Now, what if the weights learned by the model are more complex than that? What if, for instance, the model learned some floating-point representation for Pi, gravitational constant and Planck’s constant? So instead of trying to store those three constants directly in three parameters, the model has assigned 6 parameters to store significand and exponent for each of the three constants. There might also be additional learned parameters that represent the ‘floating-point format’ that the model has learned. And this is not just about floating-point representations, this could be some approximation of some law/truth/function that the model has learned. In this case, in addition to the noise introduced by the way the actual weights are stored, there is also the noise introduced by the approximation that the model is doing with the weights.

To put it another way: Computers have to approximate real numbers because real numbers are unlimited and the computer memory is limited; machine learning models have to approximate the real world because machine learning models can only be so large but real-world functions that they predict are usually ‘infinite’ (like the decimals of Pi, or the sine function having an infinite number of terms when you do a Taylor series expansion).

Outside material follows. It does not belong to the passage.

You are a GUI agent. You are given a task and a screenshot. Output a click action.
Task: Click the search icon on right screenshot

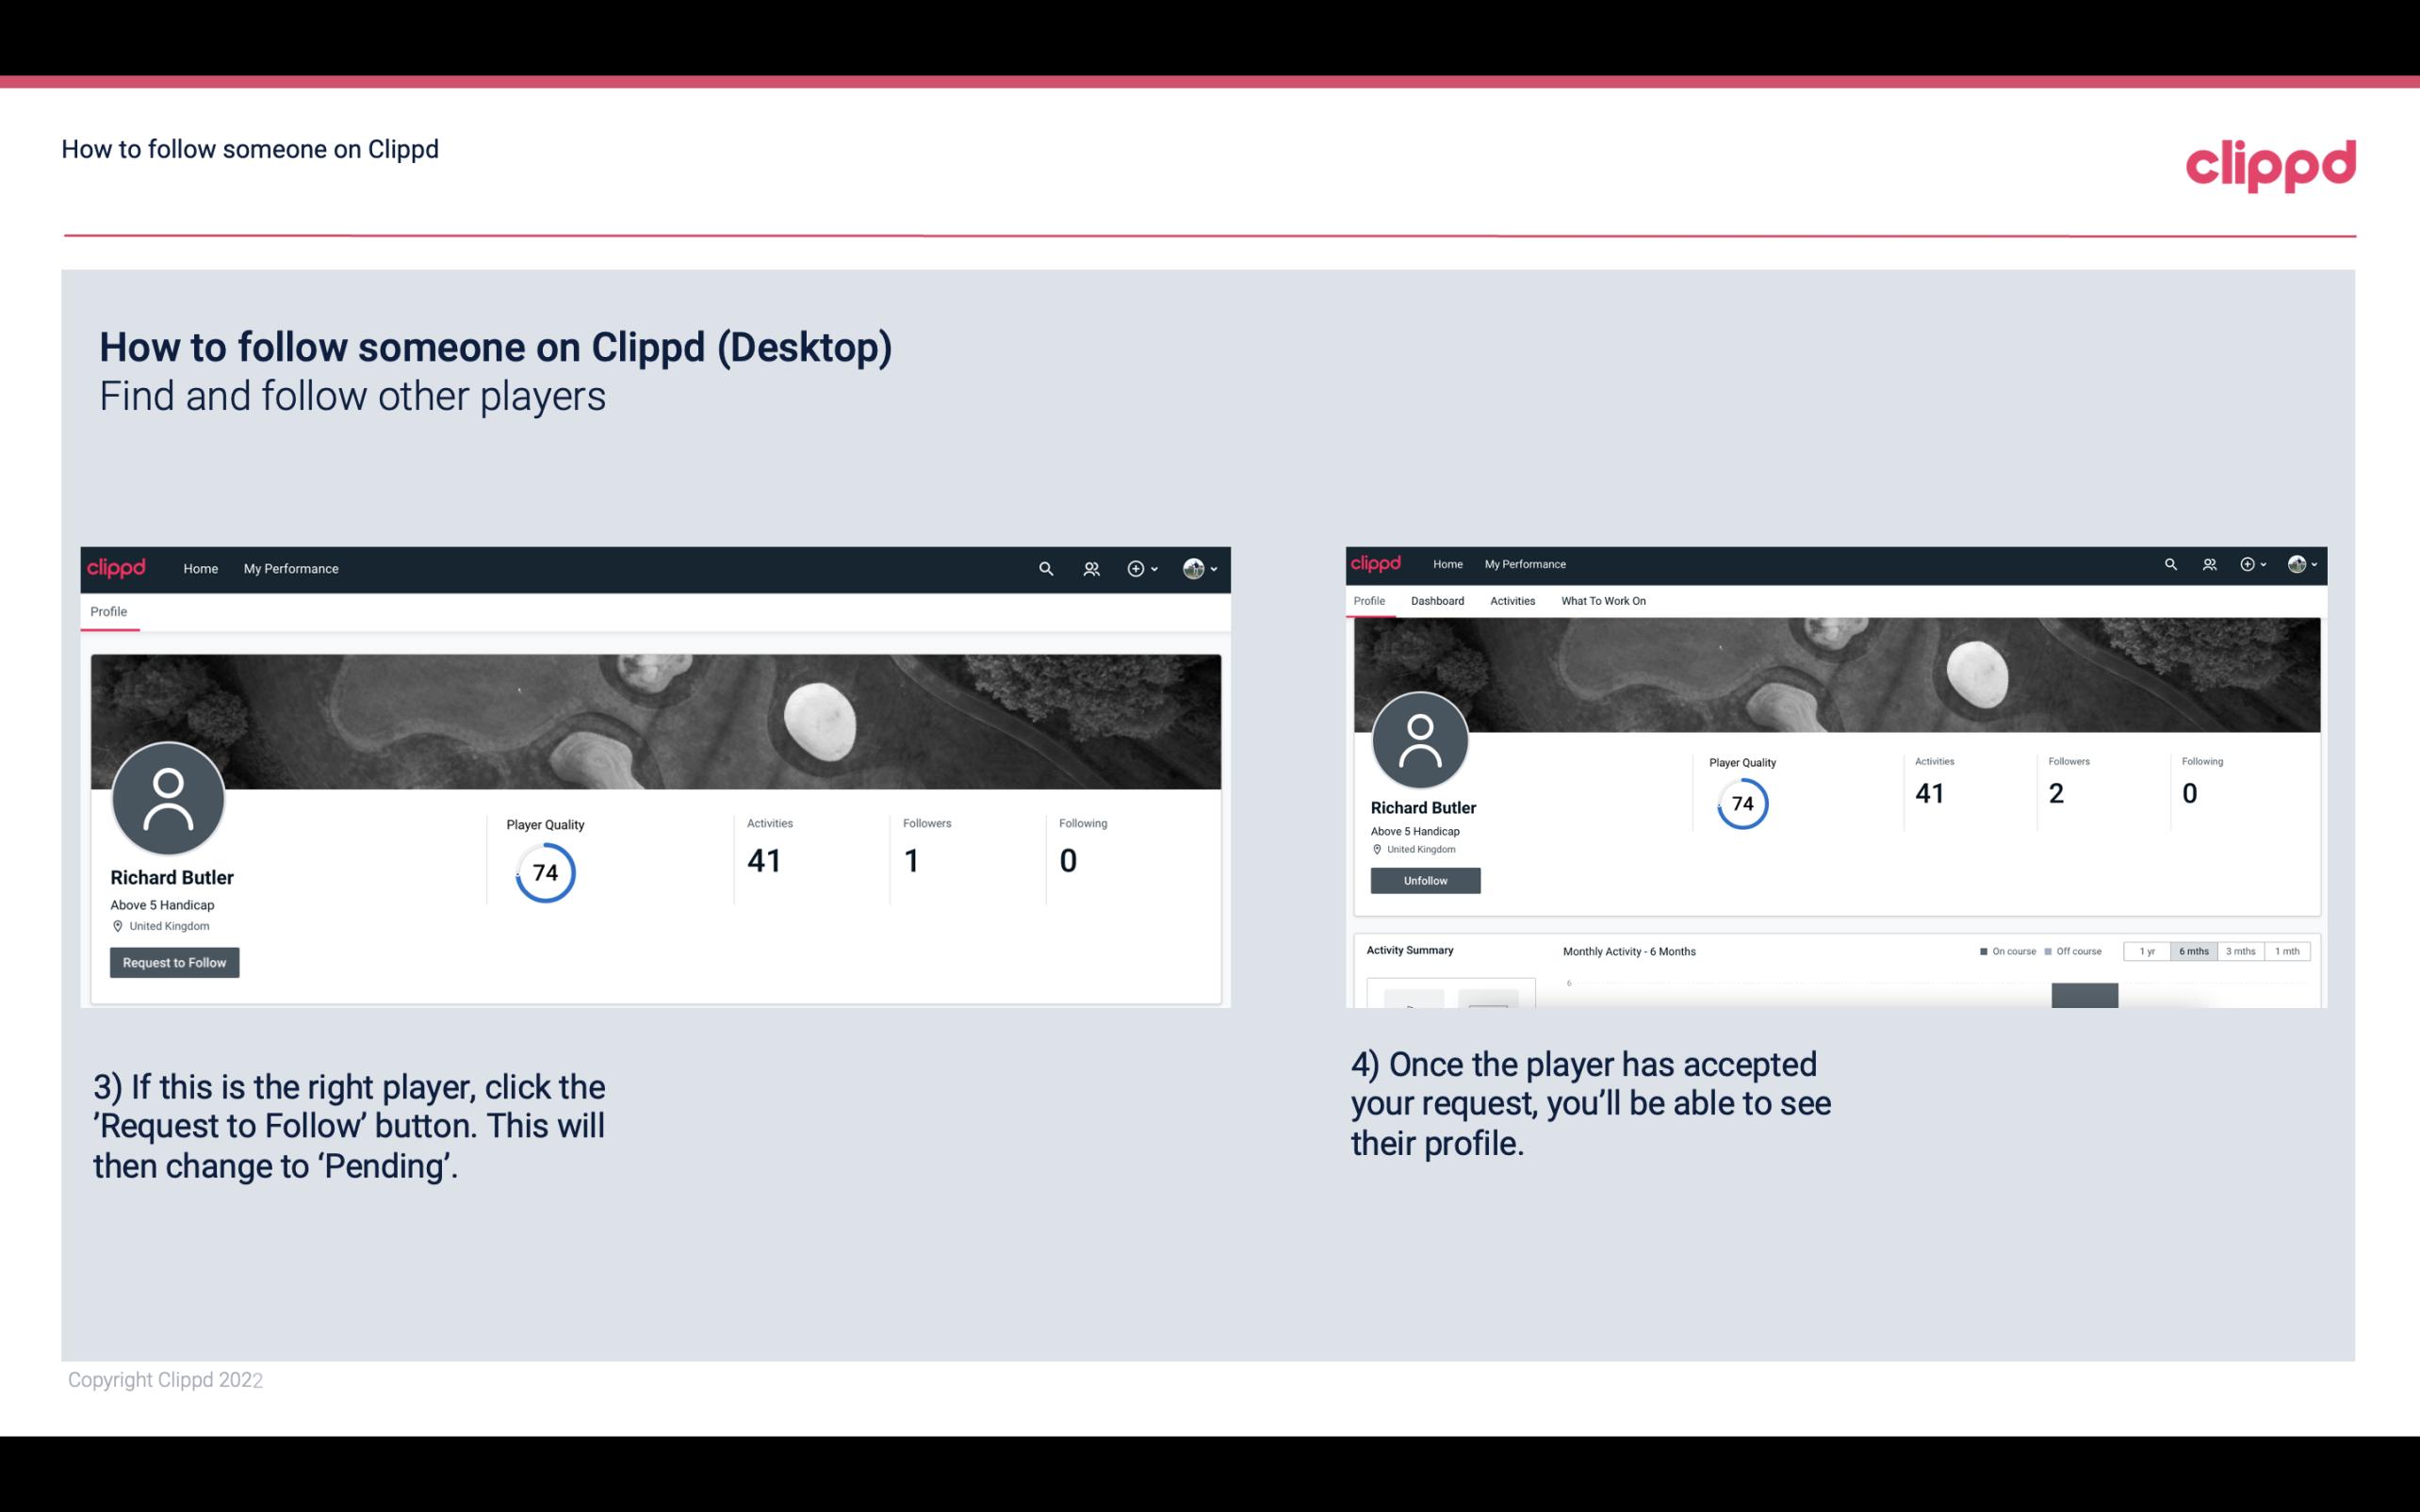[x=2169, y=562]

Many computer programmers already know to be careful of calculations with floats because they ‘hallucinate’. A common example is that this piece of code (in Kotlin)

fun main() {
    val a: Double = 0.1
    val b: Double = 0.2
    println(a + b)
}

prints 0.30000000000000004 (or 0.30000001192092896 for Kotlin/Wasm) instead of 0.3 because of how the Double (which is a float with high precision and high exponent range) is represented in memory. Maybe, in the same way, we just have to live with machine learning models occasionally being wrong.

When it comes to modelling language rules, like in Large Language Models (LLMs), this is the perfect tool for it because the grammar rules of any human language are finite, and so can be modelled exhaustively. Also, at least in the English language, there are usually multiple acceptable ways to say the same thing, so there is flexibility. The LLM can output consistently good grammar. But when it tries to explain about real world stuff based on an understanding modelled with floats, then mistakes are still a risk, because the space of ideas is infinite.